## Data extract
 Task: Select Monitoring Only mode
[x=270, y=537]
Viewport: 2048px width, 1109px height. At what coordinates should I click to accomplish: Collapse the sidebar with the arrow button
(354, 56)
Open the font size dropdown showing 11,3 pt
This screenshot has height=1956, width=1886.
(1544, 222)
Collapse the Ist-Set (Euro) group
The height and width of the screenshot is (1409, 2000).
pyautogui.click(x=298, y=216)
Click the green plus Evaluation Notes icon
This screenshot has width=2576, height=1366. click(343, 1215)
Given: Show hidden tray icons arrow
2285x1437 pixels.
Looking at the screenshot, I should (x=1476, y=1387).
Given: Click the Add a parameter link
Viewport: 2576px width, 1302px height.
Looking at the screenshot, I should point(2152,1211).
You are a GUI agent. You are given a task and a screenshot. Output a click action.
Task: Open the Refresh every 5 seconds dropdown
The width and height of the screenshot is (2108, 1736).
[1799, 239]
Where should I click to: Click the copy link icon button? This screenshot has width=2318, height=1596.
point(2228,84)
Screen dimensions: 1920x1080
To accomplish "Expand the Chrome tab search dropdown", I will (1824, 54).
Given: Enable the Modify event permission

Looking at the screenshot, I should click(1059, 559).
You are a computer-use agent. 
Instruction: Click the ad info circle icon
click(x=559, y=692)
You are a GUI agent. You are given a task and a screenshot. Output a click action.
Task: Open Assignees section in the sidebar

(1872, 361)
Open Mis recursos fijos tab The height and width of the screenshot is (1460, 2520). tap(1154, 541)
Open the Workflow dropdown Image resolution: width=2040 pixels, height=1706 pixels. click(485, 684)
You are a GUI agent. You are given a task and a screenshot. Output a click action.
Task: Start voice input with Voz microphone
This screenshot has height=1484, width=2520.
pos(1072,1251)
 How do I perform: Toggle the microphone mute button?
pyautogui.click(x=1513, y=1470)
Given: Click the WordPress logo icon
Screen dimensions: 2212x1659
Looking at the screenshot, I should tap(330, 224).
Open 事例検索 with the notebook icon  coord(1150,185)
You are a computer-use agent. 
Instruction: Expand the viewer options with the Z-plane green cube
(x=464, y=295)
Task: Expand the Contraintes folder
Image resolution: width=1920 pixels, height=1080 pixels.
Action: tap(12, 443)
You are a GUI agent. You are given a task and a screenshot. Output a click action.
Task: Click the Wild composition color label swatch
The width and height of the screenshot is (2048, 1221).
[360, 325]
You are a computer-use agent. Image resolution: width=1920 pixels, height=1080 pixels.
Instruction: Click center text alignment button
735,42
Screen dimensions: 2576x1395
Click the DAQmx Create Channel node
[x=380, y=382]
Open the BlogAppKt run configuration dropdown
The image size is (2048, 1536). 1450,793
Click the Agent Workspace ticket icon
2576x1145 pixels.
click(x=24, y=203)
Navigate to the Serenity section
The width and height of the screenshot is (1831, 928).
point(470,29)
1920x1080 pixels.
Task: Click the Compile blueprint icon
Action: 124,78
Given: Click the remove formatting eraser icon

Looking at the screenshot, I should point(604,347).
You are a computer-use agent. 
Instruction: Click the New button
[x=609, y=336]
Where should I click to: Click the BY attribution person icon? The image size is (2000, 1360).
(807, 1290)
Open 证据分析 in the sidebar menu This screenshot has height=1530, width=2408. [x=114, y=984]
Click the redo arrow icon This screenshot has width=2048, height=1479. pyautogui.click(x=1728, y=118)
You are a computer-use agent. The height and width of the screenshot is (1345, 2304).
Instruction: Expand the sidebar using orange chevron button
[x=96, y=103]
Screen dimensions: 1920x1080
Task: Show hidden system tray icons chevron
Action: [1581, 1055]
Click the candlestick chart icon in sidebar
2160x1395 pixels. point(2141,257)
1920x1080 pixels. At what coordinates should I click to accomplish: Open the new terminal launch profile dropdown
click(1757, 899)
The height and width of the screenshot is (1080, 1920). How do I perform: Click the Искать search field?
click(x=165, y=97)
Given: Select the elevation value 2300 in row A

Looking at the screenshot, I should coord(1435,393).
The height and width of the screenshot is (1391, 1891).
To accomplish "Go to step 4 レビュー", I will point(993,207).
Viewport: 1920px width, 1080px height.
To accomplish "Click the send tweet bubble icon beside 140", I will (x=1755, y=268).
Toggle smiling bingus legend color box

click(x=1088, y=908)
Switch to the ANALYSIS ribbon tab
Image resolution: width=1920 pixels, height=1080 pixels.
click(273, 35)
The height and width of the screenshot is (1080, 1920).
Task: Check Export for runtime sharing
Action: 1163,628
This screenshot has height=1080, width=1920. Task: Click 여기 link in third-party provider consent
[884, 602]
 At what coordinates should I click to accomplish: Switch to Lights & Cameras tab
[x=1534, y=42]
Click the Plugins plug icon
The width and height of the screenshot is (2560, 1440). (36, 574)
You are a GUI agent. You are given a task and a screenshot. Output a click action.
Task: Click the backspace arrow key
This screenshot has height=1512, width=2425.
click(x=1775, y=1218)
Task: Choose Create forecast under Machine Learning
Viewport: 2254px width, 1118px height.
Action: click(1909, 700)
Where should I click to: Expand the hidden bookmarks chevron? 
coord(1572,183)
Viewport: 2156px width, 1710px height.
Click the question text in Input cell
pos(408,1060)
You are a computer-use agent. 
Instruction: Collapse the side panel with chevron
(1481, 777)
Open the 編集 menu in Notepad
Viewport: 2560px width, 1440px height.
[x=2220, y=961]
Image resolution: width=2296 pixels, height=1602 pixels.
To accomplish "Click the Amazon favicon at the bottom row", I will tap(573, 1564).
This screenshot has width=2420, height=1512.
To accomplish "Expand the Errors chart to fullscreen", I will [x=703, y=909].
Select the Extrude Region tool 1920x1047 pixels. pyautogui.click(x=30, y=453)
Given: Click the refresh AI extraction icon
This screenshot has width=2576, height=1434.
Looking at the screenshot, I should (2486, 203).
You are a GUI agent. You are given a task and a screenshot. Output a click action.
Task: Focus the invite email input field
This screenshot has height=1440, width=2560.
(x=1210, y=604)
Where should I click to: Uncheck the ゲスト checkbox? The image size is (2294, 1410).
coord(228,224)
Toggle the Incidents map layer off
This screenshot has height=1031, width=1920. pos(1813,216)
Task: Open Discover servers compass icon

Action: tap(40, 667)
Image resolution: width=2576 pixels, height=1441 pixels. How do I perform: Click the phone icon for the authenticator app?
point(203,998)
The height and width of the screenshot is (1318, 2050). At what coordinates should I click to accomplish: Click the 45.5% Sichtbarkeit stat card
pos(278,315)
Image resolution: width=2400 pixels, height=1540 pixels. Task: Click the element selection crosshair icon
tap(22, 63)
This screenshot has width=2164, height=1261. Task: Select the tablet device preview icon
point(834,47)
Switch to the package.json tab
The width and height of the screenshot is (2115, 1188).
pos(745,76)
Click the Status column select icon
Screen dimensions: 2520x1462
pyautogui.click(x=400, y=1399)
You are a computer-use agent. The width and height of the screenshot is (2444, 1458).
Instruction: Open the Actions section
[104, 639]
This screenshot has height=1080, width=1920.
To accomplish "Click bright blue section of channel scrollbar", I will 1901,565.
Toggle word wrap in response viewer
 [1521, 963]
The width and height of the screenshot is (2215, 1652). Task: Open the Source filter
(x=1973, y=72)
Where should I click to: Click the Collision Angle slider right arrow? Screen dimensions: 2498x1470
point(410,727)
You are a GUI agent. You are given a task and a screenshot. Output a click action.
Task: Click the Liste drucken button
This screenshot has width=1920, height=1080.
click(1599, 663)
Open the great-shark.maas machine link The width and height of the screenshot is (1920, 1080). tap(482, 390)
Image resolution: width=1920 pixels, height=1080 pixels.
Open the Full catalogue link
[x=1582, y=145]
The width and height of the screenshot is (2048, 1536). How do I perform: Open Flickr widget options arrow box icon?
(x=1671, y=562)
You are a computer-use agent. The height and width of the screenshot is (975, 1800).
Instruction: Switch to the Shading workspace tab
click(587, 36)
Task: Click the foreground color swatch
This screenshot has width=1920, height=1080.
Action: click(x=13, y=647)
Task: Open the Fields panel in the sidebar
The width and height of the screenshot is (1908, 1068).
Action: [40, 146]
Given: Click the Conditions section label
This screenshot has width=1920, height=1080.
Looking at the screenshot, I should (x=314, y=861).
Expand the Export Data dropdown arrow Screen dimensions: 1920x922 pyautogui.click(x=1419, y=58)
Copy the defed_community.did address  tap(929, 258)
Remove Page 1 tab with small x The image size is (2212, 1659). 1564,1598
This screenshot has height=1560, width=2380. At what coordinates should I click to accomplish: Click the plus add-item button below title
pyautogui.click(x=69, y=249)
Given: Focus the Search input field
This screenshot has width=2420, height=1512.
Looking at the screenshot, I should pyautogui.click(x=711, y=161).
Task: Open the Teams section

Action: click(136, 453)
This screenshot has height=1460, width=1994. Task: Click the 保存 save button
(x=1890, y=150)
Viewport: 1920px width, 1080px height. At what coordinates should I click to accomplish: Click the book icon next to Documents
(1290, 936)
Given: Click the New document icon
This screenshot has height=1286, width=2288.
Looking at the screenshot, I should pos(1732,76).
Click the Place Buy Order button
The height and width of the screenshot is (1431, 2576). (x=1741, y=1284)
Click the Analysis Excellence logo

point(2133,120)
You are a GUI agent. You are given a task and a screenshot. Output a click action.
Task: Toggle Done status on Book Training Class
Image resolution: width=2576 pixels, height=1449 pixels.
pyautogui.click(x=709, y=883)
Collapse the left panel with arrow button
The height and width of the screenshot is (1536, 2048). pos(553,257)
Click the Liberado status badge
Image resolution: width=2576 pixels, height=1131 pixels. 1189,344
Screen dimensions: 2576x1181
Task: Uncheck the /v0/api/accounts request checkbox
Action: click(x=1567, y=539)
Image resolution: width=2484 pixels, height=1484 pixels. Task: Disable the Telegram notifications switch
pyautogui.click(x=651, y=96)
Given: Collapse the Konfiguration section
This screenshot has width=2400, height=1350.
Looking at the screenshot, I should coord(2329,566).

## Directions
Find the string "menu" in the listing and return every line that holds it.

## Output for this exercise
Open 证据分析 in the sidebar menu This screenshot has height=1530, width=2408. [x=114, y=984]
Open the 編集 menu in Notepad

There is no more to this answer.